[[ Given entries, beginning ]]
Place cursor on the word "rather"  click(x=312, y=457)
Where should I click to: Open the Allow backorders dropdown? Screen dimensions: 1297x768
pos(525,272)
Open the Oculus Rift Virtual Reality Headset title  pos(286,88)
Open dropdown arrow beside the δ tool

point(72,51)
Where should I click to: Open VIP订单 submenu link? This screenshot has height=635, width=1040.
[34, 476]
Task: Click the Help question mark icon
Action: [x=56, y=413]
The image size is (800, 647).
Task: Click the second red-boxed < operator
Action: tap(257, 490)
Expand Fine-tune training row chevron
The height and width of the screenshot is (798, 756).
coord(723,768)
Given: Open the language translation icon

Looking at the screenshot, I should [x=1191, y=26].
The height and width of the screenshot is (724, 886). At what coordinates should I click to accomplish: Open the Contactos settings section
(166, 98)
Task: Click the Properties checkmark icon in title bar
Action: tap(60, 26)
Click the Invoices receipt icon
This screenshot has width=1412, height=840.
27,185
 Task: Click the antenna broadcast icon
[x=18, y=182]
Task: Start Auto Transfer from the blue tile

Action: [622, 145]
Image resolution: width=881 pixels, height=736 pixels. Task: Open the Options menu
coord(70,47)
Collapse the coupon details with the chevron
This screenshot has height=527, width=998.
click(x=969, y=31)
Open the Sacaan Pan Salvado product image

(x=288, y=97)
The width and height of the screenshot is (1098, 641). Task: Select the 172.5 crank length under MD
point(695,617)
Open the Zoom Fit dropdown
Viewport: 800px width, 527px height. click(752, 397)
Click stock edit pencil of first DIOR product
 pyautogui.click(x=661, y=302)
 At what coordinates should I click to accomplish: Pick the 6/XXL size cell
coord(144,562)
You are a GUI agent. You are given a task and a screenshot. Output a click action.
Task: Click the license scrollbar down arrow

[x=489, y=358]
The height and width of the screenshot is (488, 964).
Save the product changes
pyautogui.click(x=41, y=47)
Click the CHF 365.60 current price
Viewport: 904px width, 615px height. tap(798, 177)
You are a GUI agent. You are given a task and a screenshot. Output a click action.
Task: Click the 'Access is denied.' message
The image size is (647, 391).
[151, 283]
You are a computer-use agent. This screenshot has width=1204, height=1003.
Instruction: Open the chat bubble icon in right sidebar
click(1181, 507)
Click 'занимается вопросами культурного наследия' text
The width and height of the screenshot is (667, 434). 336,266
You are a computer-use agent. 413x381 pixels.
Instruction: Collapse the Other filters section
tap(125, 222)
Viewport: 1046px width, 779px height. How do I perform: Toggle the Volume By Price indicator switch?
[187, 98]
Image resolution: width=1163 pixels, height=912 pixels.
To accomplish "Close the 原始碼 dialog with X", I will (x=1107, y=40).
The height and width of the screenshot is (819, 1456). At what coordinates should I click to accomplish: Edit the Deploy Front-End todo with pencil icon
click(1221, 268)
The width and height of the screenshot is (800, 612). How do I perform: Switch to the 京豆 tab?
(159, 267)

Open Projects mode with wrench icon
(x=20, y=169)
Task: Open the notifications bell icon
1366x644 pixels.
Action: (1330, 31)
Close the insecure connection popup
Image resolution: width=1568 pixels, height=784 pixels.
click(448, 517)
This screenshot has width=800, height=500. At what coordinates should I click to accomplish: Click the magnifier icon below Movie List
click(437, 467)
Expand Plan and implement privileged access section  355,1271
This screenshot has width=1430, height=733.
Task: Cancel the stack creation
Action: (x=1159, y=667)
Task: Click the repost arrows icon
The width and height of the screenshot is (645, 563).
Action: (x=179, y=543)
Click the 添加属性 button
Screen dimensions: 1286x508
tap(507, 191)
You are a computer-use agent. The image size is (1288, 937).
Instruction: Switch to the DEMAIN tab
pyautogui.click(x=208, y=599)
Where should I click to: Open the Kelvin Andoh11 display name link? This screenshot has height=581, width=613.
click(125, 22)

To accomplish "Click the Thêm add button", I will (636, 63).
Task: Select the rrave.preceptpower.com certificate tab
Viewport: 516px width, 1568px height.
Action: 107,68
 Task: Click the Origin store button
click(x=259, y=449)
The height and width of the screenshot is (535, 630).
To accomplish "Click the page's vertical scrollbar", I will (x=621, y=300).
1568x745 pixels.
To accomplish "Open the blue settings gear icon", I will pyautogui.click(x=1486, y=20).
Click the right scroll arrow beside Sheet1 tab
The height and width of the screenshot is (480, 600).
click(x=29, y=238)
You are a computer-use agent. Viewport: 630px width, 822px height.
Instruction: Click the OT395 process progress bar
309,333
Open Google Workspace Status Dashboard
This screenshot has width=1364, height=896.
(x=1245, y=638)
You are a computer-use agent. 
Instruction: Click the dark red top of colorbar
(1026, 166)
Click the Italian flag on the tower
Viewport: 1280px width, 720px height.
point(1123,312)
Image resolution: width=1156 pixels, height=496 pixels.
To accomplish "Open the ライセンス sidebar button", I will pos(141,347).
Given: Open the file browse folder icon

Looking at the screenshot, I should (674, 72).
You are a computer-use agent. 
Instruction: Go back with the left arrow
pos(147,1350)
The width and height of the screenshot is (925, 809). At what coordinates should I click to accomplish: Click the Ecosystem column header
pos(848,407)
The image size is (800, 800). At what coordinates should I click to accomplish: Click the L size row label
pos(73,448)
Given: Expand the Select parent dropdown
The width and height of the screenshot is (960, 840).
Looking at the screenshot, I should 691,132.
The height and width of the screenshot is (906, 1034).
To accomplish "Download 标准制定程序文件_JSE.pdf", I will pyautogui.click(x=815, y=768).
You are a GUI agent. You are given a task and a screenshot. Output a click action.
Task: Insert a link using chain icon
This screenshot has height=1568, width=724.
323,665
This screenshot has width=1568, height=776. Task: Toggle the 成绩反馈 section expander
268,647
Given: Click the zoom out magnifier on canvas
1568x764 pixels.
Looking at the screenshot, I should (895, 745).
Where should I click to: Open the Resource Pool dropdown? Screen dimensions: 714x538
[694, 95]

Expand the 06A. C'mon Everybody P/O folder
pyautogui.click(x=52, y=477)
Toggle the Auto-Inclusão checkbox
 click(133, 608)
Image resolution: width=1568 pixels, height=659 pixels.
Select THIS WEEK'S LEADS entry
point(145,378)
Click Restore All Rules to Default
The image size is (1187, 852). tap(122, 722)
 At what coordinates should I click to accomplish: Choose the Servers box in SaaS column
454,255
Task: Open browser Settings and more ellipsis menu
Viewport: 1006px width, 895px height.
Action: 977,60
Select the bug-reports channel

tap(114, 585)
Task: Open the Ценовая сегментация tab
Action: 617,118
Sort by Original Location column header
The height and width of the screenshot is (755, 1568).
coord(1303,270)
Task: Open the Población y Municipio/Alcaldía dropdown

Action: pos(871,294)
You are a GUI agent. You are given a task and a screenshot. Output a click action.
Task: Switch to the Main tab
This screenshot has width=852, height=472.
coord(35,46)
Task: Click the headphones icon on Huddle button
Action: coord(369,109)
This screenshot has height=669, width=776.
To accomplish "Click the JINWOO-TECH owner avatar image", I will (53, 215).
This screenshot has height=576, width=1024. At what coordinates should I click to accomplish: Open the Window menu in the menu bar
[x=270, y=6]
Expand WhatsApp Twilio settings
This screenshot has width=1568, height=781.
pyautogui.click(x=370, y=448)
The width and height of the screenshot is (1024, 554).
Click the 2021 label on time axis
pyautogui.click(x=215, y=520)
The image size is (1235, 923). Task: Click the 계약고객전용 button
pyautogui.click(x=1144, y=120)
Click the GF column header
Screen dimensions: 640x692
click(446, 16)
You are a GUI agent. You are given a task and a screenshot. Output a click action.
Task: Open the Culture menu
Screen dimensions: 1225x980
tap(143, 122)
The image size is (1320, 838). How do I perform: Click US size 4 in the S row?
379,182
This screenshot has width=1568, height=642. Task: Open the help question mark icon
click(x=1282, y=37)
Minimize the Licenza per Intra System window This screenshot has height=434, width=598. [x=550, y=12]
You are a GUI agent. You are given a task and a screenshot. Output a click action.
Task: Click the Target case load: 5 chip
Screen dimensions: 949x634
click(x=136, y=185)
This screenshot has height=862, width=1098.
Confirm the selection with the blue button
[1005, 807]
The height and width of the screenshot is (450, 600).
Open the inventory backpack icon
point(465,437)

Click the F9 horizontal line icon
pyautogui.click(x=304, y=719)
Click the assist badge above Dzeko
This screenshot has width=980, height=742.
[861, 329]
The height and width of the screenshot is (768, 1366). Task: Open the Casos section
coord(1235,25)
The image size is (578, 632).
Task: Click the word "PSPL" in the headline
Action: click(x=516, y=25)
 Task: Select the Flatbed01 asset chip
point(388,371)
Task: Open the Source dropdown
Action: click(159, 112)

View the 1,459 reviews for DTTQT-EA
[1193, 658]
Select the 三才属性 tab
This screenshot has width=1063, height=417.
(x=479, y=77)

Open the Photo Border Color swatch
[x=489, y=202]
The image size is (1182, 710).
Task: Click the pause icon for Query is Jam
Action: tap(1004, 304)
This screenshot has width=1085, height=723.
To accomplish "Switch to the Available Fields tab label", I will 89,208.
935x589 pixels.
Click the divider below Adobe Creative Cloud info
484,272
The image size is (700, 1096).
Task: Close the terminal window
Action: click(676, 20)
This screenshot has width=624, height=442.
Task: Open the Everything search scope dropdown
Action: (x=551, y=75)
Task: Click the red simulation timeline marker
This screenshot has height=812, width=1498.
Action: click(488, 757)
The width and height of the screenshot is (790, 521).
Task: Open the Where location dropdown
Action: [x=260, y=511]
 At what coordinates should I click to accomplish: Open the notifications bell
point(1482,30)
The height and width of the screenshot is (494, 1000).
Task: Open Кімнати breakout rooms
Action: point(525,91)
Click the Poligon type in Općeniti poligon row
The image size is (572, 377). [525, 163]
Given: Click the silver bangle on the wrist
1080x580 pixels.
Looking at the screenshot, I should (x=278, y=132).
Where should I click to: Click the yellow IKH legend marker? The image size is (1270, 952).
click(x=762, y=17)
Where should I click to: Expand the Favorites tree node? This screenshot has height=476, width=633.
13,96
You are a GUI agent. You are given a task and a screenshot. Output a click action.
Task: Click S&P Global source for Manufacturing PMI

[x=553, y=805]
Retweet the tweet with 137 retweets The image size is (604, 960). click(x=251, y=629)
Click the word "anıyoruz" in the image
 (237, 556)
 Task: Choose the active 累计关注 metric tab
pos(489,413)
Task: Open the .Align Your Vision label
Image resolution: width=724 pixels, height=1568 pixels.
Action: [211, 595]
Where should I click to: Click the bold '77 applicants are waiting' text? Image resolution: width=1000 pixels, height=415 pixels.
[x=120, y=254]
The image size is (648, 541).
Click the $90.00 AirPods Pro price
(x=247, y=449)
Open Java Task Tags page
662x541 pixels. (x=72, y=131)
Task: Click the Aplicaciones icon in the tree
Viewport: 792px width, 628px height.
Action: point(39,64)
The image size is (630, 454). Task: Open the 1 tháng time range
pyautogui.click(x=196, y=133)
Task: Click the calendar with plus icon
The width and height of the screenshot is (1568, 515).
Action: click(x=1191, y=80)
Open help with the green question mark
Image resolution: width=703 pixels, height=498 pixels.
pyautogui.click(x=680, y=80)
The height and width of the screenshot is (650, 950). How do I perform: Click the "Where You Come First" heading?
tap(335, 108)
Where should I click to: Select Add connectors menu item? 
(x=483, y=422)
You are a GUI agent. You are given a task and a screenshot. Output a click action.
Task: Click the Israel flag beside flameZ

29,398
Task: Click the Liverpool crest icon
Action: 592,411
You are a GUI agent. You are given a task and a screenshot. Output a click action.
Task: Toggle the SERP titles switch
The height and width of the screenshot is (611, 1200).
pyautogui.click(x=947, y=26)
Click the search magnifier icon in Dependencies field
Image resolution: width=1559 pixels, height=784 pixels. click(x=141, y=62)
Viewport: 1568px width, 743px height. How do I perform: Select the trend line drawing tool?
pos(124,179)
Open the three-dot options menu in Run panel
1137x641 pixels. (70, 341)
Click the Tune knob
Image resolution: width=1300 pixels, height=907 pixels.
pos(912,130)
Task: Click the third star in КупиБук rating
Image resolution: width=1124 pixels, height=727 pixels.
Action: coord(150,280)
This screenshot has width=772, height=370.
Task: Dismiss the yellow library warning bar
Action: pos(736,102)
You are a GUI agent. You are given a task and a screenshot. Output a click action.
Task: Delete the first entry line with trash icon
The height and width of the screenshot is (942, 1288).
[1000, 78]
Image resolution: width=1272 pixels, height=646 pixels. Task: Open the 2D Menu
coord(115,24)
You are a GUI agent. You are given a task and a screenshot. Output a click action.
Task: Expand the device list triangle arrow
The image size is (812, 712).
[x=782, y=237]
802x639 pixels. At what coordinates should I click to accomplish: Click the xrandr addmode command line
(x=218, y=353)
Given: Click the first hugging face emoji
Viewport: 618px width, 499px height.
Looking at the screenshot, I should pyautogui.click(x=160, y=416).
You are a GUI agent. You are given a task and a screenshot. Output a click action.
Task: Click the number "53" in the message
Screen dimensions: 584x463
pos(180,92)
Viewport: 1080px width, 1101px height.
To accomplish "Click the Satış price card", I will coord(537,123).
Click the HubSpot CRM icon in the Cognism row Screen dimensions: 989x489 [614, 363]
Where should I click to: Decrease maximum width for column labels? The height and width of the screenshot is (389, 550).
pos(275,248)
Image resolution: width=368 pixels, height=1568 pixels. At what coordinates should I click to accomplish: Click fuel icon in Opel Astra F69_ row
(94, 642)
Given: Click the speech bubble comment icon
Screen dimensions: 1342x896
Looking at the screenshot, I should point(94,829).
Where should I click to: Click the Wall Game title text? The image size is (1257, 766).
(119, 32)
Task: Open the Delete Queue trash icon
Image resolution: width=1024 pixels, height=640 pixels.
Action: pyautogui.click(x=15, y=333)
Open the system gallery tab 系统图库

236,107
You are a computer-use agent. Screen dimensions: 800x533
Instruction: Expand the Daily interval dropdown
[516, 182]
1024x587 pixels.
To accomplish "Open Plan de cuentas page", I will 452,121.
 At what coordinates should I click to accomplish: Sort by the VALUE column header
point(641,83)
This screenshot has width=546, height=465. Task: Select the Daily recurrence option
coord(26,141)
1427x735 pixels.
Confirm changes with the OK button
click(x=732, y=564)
[[ Given entries, end ]]
• _Aim of the task_:
Write out, from the lines above, only those from the line with "Screen dimensions: 949x634" to the line with "Task: Click the red", exactly as given, including the first and the last.

• _Expected output_:
Screen dimensions: 949x634
click(x=136, y=185)
This screenshot has height=862, width=1098.
Confirm the selection with the blue button
[1005, 807]
The height and width of the screenshot is (450, 600).
Open the inventory backpack icon
point(465,437)

Click the F9 horizontal line icon
pyautogui.click(x=304, y=719)
Click the assist badge above Dzeko
This screenshot has width=980, height=742.
[861, 329]
The height and width of the screenshot is (768, 1366). Task: Open the Casos section
coord(1235,25)
The image size is (578, 632).
Task: Click the word "PSPL" in the headline
Action: click(x=516, y=25)
 Task: Select the Flatbed01 asset chip
point(388,371)
Task: Open the Source dropdown
Action: click(159, 112)

View the 1,459 reviews for DTTQT-EA
[1193, 658]
Select the 三才属性 tab
This screenshot has width=1063, height=417.
(x=479, y=77)

Open the Photo Border Color swatch
[x=489, y=202]
The image size is (1182, 710).
Task: Click the pause icon for Query is Jam
Action: tap(1004, 304)
This screenshot has width=1085, height=723.
To accomplish "Switch to the Available Fields tab label", I will 89,208.
935x589 pixels.
Click the divider below Adobe Creative Cloud info
484,272
The image size is (700, 1096).
Task: Close the terminal window
Action: click(676, 20)
This screenshot has width=624, height=442.
Task: Open the Everything search scope dropdown
Action: (x=551, y=75)
Task: Click the red simulation timeline marker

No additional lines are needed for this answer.